OK, first off I have a 02 12 valve and I am trying to figure out if it is worht modding. I am looking to maybe drag the car and mabye some circuit racing, not so much the latter. I really just want to get a lot of power out of it. I do like the car I just need as much info as i can get.

1. Can I use MKIII 12 valve parts on it?
2. How much power is the stock 5 speed able to hold?
3. How much power can the motor hold stock?
4. Who makes the best parts for the DUB?
5. What parts will i get the best gain from ?
6. Is there any shops in upstate NY that specialize in VW's?

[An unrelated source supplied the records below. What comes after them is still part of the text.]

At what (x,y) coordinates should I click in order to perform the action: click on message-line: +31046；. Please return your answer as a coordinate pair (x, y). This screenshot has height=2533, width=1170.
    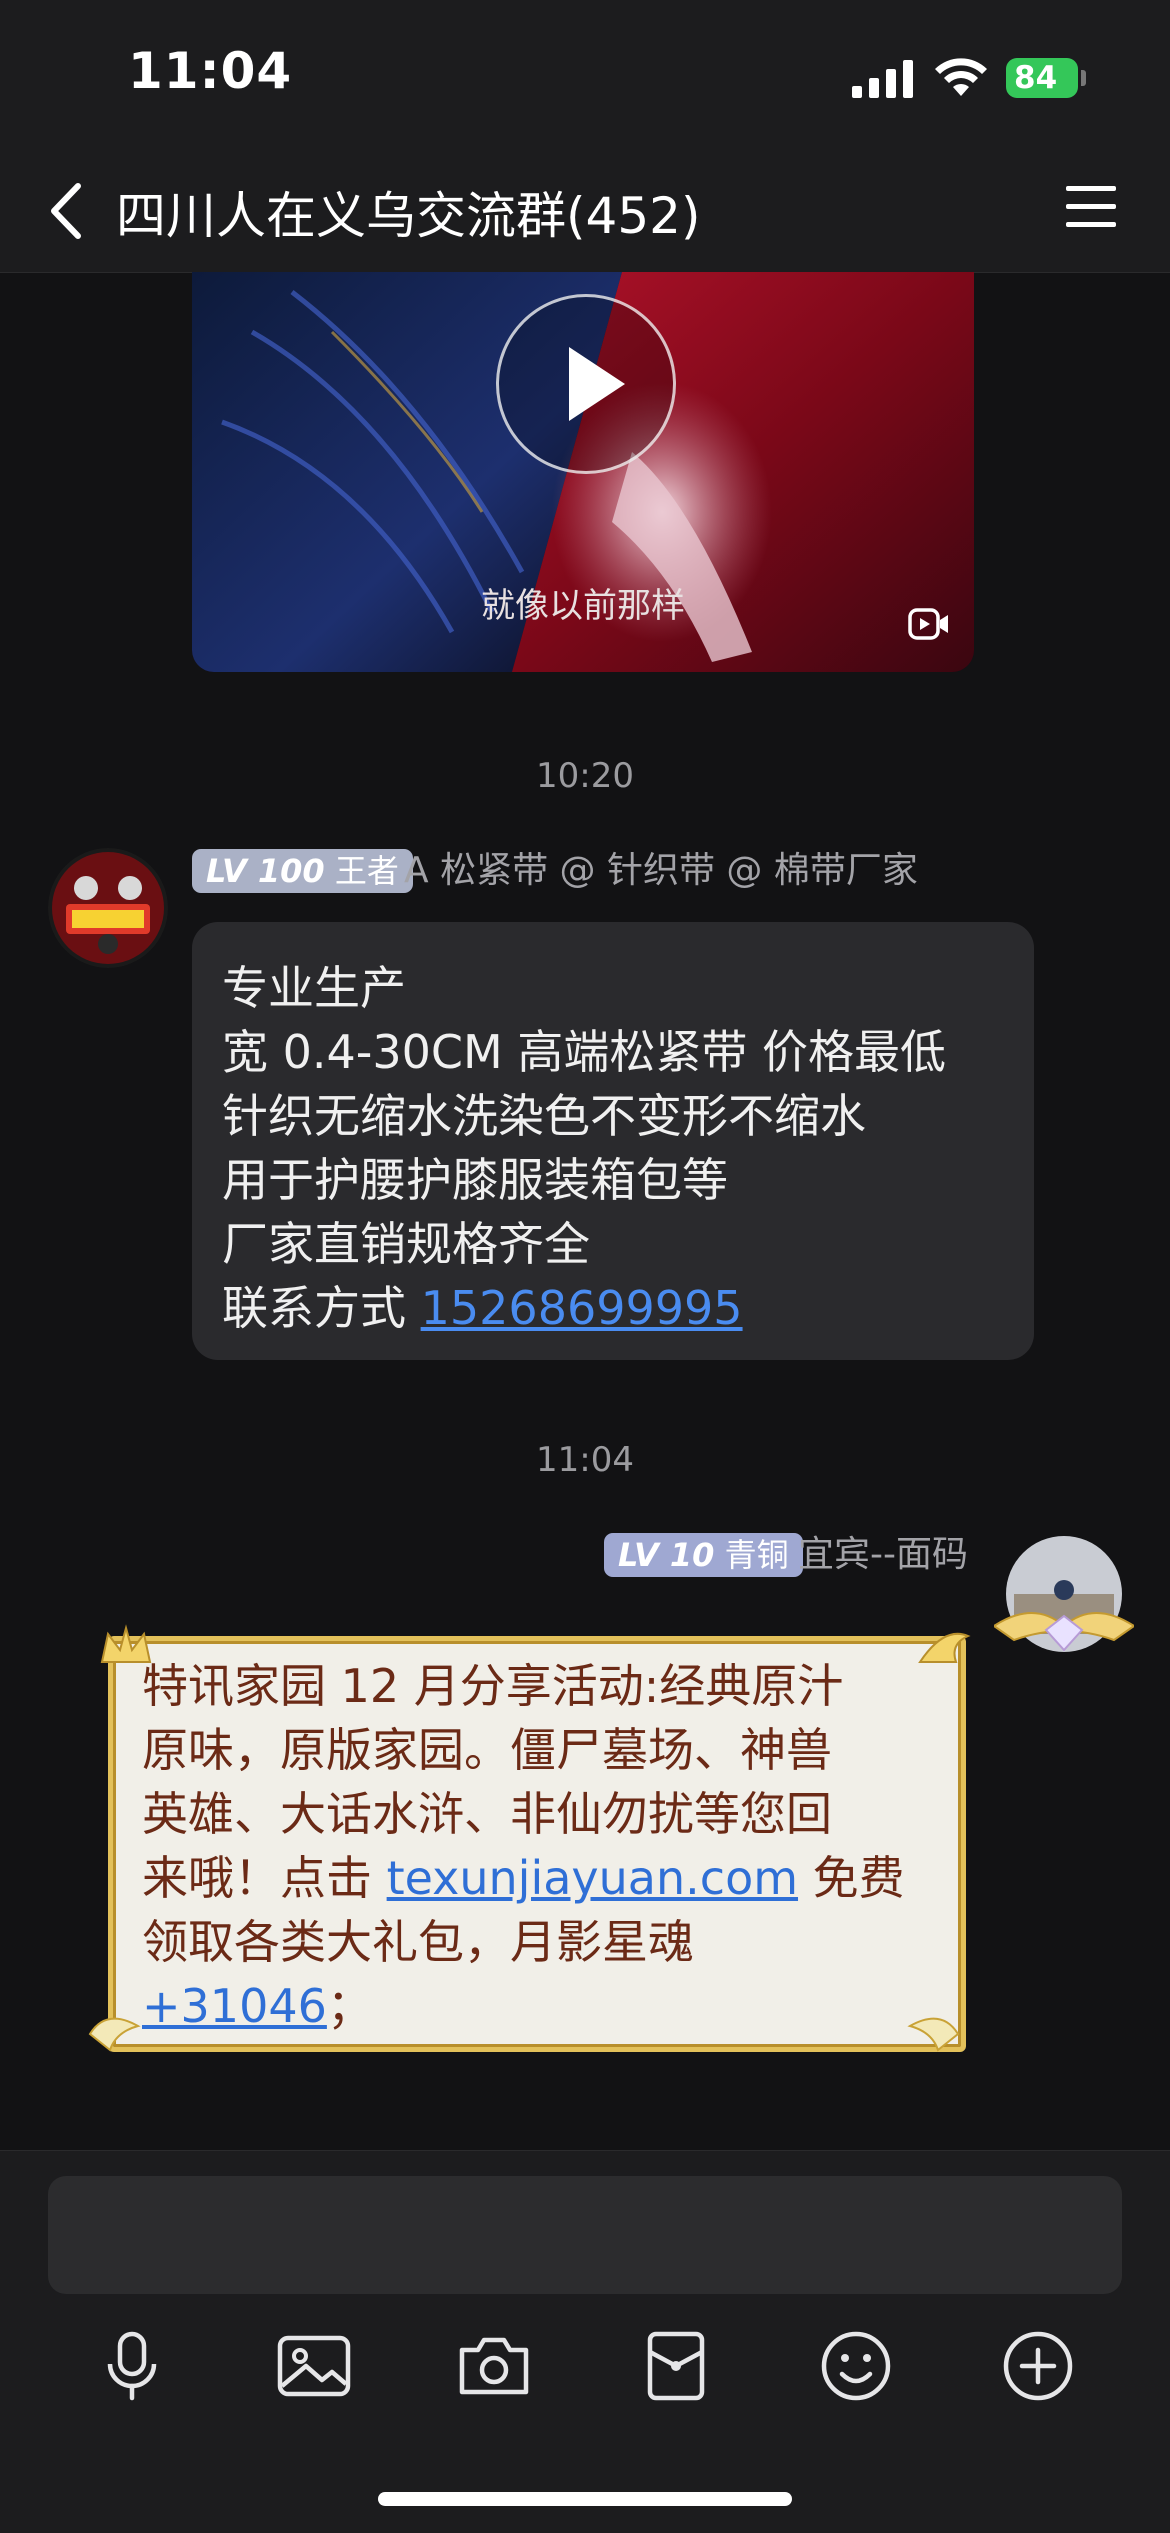
    Looking at the image, I should click on (258, 2003).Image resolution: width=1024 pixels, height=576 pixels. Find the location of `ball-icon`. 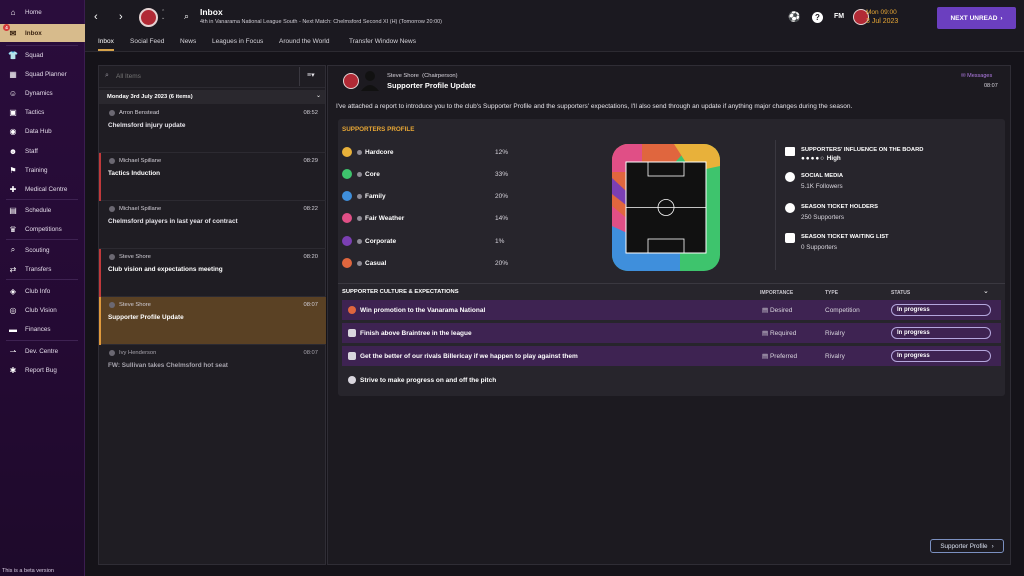

ball-icon is located at coordinates (352, 380).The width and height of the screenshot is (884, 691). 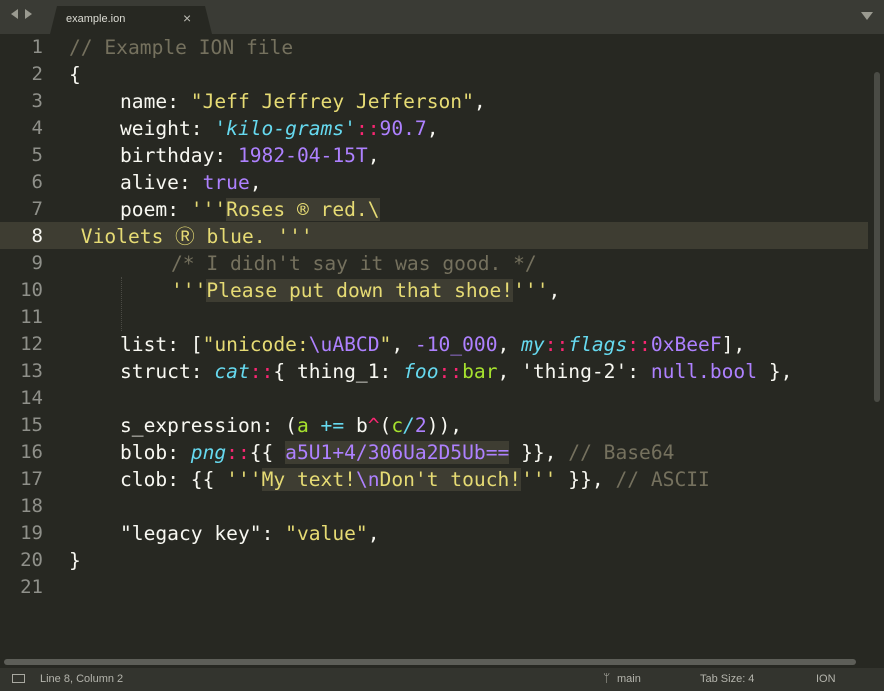 I want to click on line-number-current: 8, so click(x=37, y=236).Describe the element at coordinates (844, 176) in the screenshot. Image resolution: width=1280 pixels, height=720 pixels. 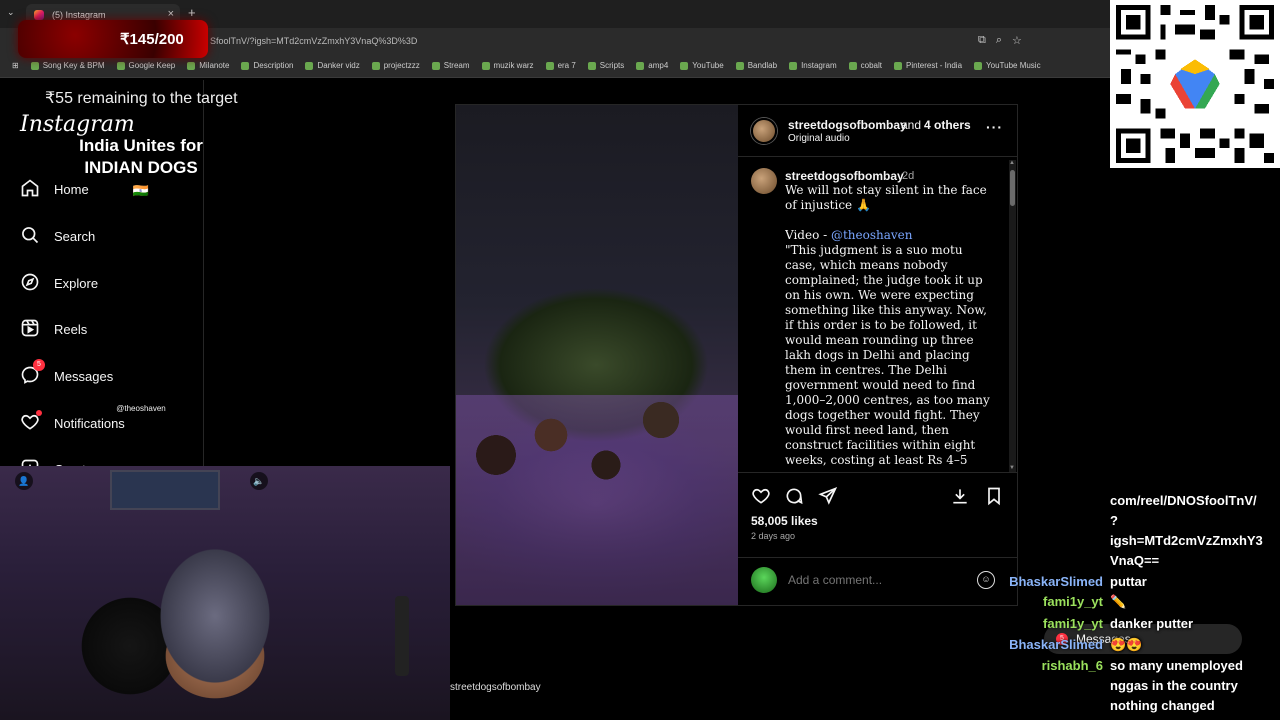
I see `caption-username: streetdogsofbombay` at that location.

Any help would be great, I really would like to know because I already have the car and I feel like it should be a good platform to start with.


----------



## goonvr6 (May 31, 2008)

BUMP


----------



## 71camaro (Apr 20, 2009)

goonvr6 said:


> OK, first off I have a 02 12 valve and I am trying to figure out if it is worht modding. I am looking to maybe drag the car and mabye some circuit racing, not so much the latter. I really just want to get a lot of power out of it. I do like the car I just need as much info as i can get.
> 
> 1. Can I use MKIII 12 valve parts on it?
> 2. How much power is the stock 5 speed able to hold?
> ...


1. Yes
2. Between 350-400 ft. Lb. of torque, though depending on wear and other factors, can be more or less
3. Same as above, at least the rotating assembly. Best bet is to run head studs at those levels.
4. No one
5. Turbo. No other answer is right. VR6s are nearly maxed out naturally aspirated stock
6. I'm sure there are.

Search in the tech forums, lots of good info there


----------



## goonvr6 (May 31, 2008)

word thanks, I am going to try to keep this going to get as much info as i can on this but thans again.


----------



## goonvr6 (May 31, 2008)

bump


----------



## goonvr6 (May 31, 2008)

Bump


----------